King Lycanto was not going to fight today. More and more soldiers kept arriving. The chariots raced and men were trampled. There was a deal of dicing and drinking, and much drunken laughter and ribaldry, and sometimes the squealing laughter of camp followers. Blade, glowering to himself, thought that Lycanto ran anything but a tight camp. If this Getorix, Redbeard, kept any rein on his men at all they would have little trouble defeating such a rabble. Blade, who could accept discipline, and knew how to impose it, chafed as though the prime responsibility for such defeat would be his own. This both puzzled and amused him.
At first, after Cunobar's men had thrown him roughly into the hut, he had welcomed the chance to think quietly and without interruption. He knew that his memory was beginning to fail though with an effort he could yet summon back what was important and now in his confinement he tried to reason out what had happened to him. It was not easy, and he knew that there was much margin for error. Blade had always been a man of action, intelligent but not intellectual, and he surely was no scientist. So now he tried to look at matters in their simplest form.

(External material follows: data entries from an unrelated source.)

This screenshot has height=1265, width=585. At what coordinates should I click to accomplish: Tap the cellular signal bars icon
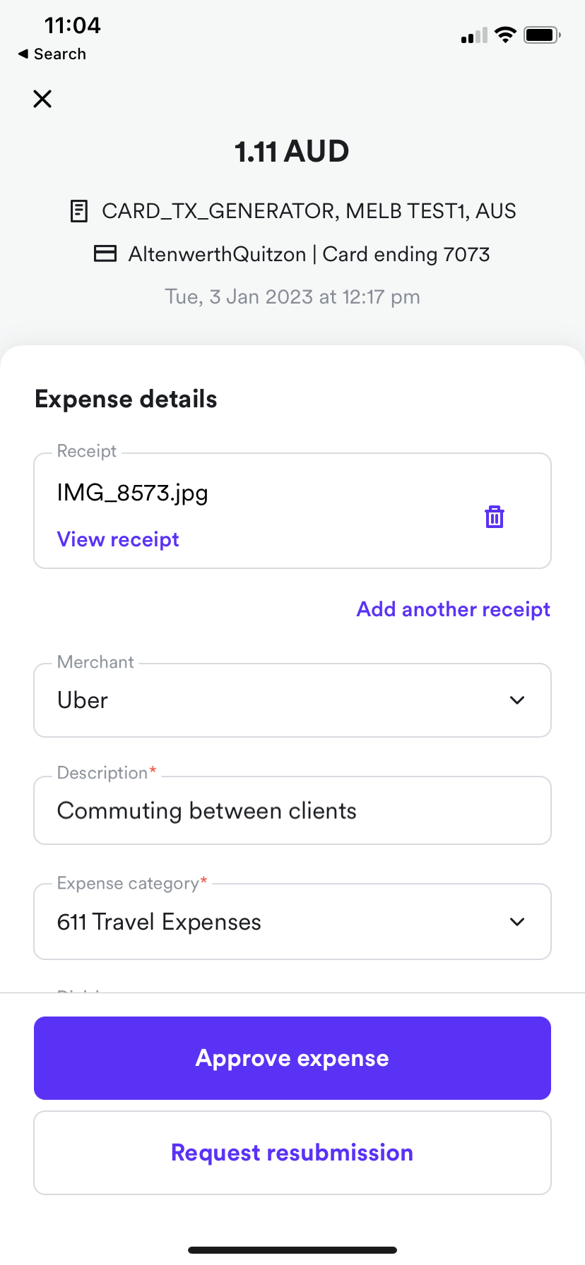474,35
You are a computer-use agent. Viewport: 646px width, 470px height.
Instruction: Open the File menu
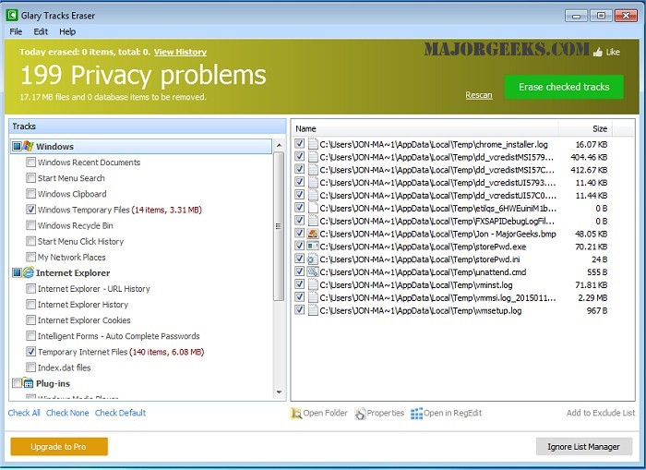pos(16,31)
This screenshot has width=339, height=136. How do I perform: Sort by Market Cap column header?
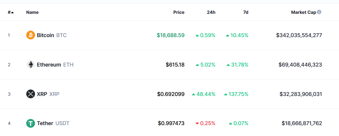tap(303, 12)
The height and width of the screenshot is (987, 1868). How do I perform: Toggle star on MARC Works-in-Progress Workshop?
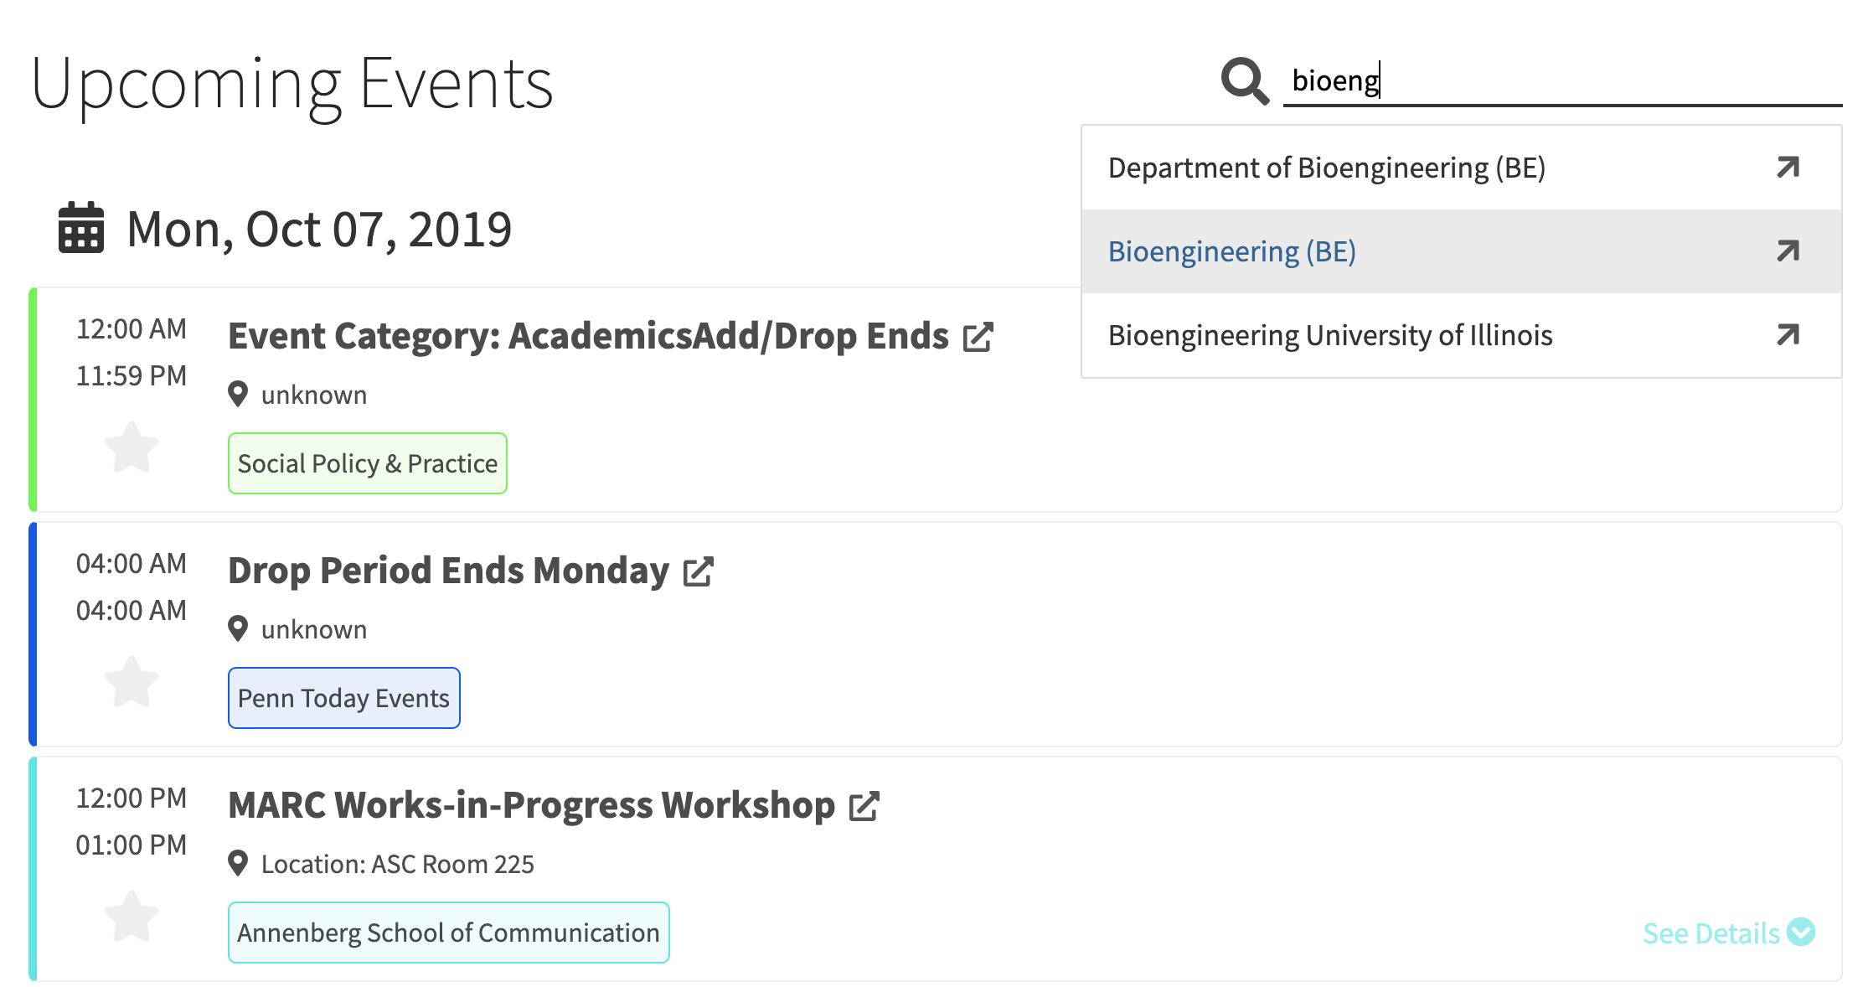click(132, 916)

The computer experiment had gone wildly wrong. Either the machine, or Lord Leighton, had made a whopping mistake. As a result Blade's brain had been addled, mixed up. It was not a happy thought, yet it must be faced.
Doctors used electric shock to cure. In his case a sort of reverse effect had been achieved. The shock had not driven him mad, in the usual sense, but it must have rearranged the entire molecular structure of his brain tissue.

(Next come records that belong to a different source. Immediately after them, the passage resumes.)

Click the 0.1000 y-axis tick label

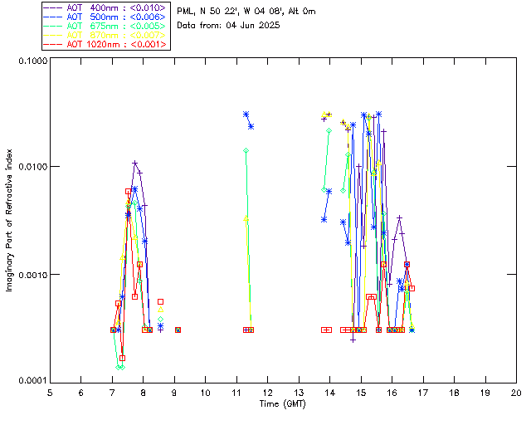pyautogui.click(x=31, y=61)
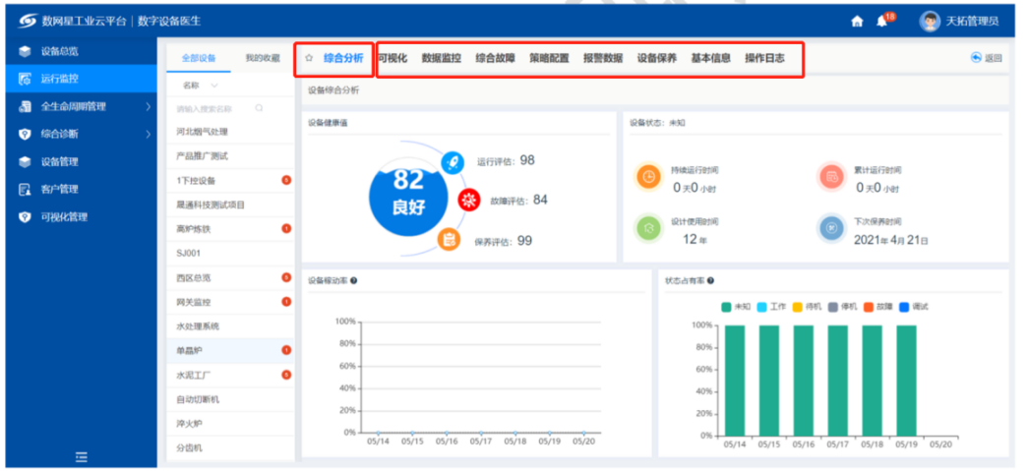
Task: Click the help icon next to 设备稼动率
Action: point(354,280)
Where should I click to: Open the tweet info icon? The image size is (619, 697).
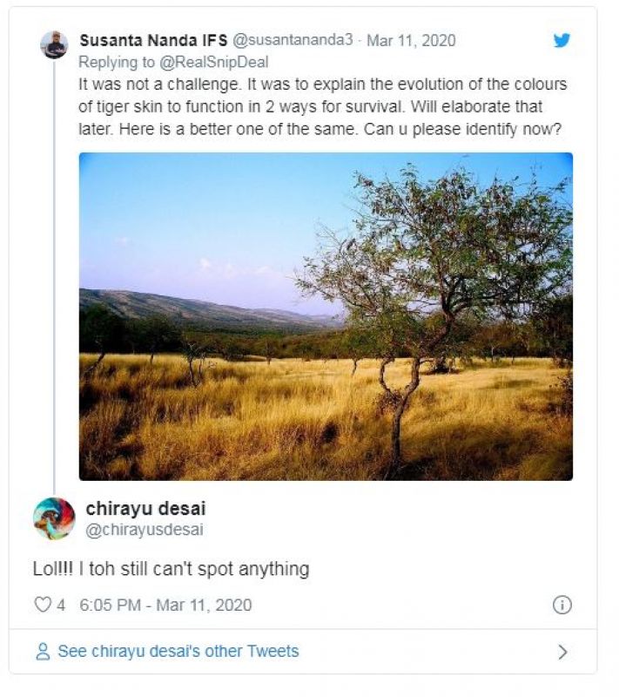(x=562, y=605)
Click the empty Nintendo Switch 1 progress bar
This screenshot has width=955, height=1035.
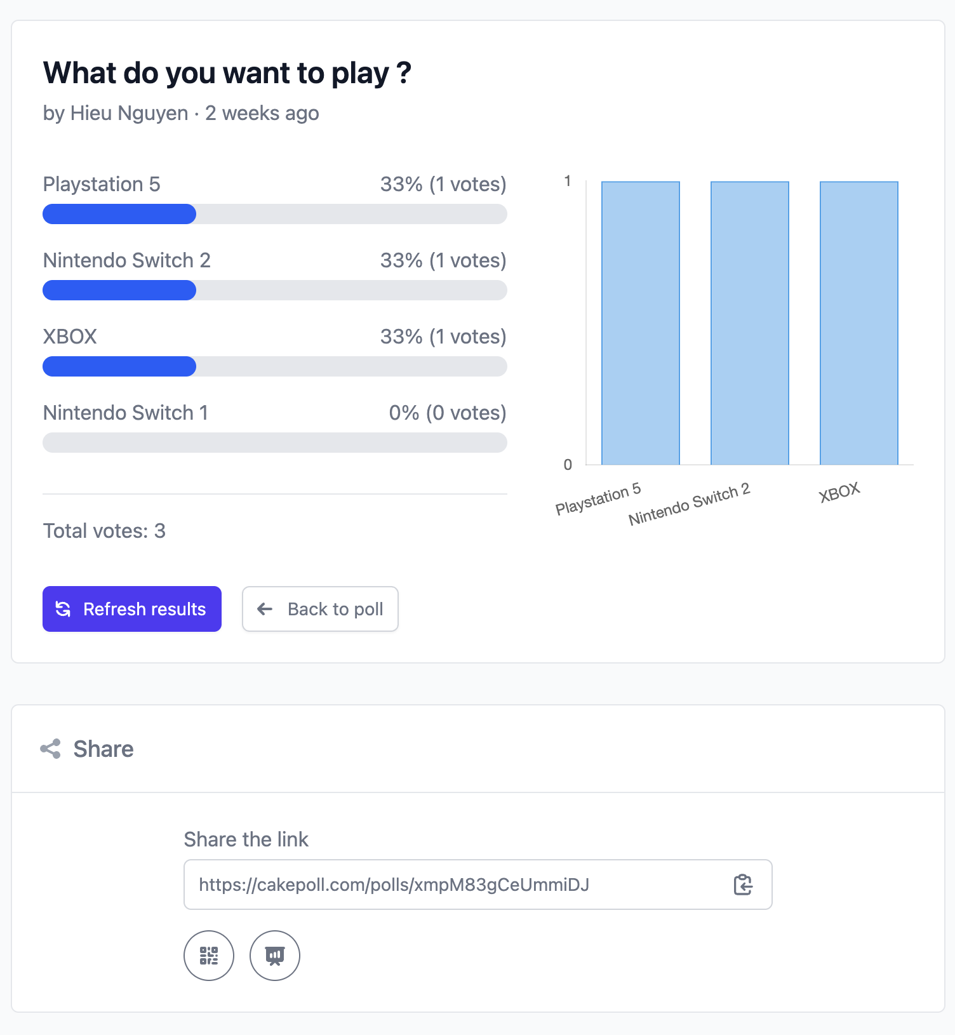click(274, 443)
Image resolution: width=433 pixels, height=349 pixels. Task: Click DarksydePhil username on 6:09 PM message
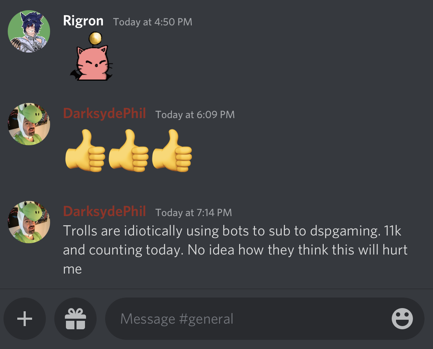(x=104, y=114)
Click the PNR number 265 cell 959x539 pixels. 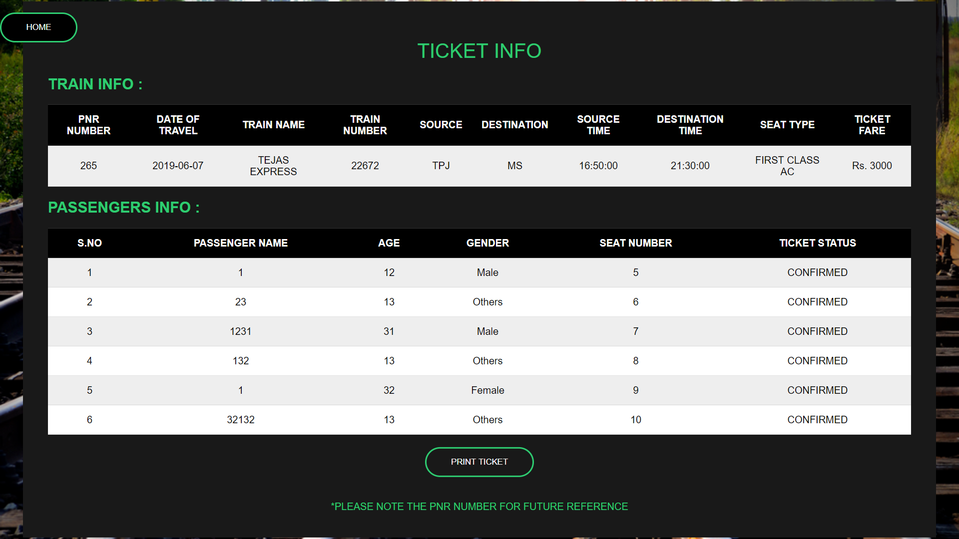(x=88, y=166)
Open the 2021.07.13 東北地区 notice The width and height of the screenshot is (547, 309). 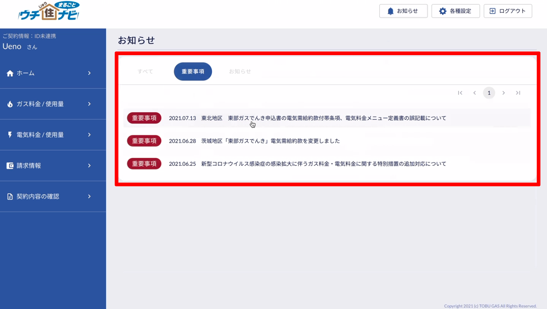point(307,118)
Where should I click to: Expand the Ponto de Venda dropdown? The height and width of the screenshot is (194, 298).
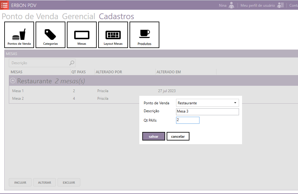click(x=235, y=103)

His reading on the subject had been that of the usual layman scant. He did not really understand the complex structure of the human brain, and certainly he did not think in terms of neurons and nucleic acids and the synthesis of proteins. DNA was a blank page to him. Yet he knew enough to realize that the experts knew little more.
The brain was still an unexplored continent in which anything, if not likely, was certainly possible.
Blade concluded that his cerebral cortex had been so scrambled that he was enabled to perceive an entirely different world than he had known before. It Was a real world, as he was real, yet it existed in a different dimension. A dimension that his old brain, before Lord Leighton, had been unable to comprehend.